(Saved entries)
****************************************

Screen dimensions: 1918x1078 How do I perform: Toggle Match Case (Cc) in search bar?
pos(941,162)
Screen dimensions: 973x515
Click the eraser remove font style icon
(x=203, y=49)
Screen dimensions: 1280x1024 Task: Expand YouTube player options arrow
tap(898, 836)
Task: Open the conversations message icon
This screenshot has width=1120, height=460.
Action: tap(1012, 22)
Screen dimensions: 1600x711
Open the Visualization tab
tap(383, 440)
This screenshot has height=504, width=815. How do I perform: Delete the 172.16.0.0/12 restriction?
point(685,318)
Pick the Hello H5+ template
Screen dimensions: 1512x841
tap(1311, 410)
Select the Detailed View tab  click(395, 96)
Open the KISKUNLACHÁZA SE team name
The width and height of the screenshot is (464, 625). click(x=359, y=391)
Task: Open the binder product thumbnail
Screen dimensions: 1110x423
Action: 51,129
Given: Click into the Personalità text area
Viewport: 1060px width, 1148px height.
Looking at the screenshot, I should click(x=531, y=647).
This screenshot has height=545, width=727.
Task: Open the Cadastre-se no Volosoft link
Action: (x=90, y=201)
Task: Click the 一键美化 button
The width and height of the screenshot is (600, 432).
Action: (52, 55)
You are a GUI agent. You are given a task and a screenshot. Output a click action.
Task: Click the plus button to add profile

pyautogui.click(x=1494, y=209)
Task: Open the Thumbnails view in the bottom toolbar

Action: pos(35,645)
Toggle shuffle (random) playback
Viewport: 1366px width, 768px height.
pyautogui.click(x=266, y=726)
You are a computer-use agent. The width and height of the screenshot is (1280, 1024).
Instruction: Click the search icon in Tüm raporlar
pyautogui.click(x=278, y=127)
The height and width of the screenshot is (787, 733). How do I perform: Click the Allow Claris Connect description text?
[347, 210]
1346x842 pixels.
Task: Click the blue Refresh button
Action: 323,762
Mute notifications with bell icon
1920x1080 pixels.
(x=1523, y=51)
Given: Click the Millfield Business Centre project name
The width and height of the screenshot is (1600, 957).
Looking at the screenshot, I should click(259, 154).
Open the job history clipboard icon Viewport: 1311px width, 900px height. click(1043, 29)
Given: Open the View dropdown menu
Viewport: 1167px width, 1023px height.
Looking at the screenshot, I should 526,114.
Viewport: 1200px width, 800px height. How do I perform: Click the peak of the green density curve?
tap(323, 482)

****************************************

_Exercise_: Taking the line with "Pick the Hello H5+ template" as the first and the line with "Task: Open the binder product thumbnail" as the last, retype that stretch of the data above exactly, with no other lines.

_Answer box_:
Pick the Hello H5+ template
Screen dimensions: 1512x841
tap(1311, 410)
Select the Detailed View tab  click(395, 96)
Open the KISKUNLACHÁZA SE team name
The width and height of the screenshot is (464, 625). click(x=359, y=391)
Task: Open the binder product thumbnail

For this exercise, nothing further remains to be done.